Heavy snorers, those who snore in any position or are disruptive to the family, should seek medical advice to ensure that sleep apnea is not a problem. An otolaryngologist will provide a thorough examination of the nose, mouth, throat, palate, and neck. A sleep study in a laboratory environment may be necessary to determine how serious the snoring is and what effects it has on the snorer's health.

What treatments are available?

Treatment depends on the diagnosis. An examination will reveal if the snoring is caused by nasal allergy, infection, deformity, or tonsils and adenoids.

Snoring or obstructive sleep apnea may respond to various treatments now offered by many otolaryngologist—head and neck surgeons:

  • Uvulopalatopharyngoplasty (UPPP) is surgery for treating obstructive sleep apnea. It tightens flabby tissues in the throat and palate, and expands air passages.
  • Thermal Ablation Palatoplasty (TAP) refers to procedures and techniques that treat snoring and some of them also are used to treat various severities of obstructive sleep apnea. Different types of TAP include bipolar cautery, laser, and radiofrequency. Laser Assisted Uvula Palatoplasty (LAUP) treats snoring and mild obstructive sleep apnea by removing the obstruction in the airway. A laser is used to vaporize the uvula and a specified portion of the palate in a series of small procedures in a doctor's office under local anesthesia. Radiofrequency ablation—some with temperature control approved by the FDA—utilizes a needle electrode to emit energy to shrink excess tissue to the upper airway including the palate and uvula (for snoring), base of the tongue (for obstructive sleep apnea), and nasal turbinates (for chronic nasal obstruction).
  • Genioglossus and hyod advancement is a surgical procedure for the treatment of sleep apnea. It prevents collapse of the lower throat and pulls the tongue muscles forward, thereby opening the obstructed airway.

If surgery is too risky or unwanted, the patient may sleep every night with a nasal mask that delivers air pressure into the throat; this is called continuous positive airway pressure or "CPAP".

Do you recommend the use of over-the-counter devices?

More than 300 devices are registered in the U.S. Patent and Trademark Office as cures for snoring. Some are variations on the old idea of sewing a sock that holds a tennis ball on the pajama back to force the snorer to sleep on his side since snoring is often worse when a person sleeps on his back. Some devices reposition the lower jaw forward; some open nasal air passages; a few others have been designed to condition a person not to snore by producing unpleasant stimuli when snoring occurs. But, if you snore, the truth is that it is not under your control. If anti-snoring devices work, it is probably because they keep you awake.

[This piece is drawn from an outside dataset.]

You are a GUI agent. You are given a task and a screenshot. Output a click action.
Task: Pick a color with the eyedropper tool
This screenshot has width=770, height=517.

Self-help for the light snorer

Adults who suffer from mild or occasional snoring should try the following self-help remedies:

  • Adopt a healthy and athletic lifestyle to develop good muscle tone and lose weight.
  • Avoid tranquilizers, sleeping pills, and antihistamines before bedtime.
  • Avoid alcohol for at least four hours and heavy meals or snacks for three hours before retiring.
  • Establish regular sleeping patterns
  • Sleep on your side rather than your back.
  • Tilt the head of your bed upwards four inches.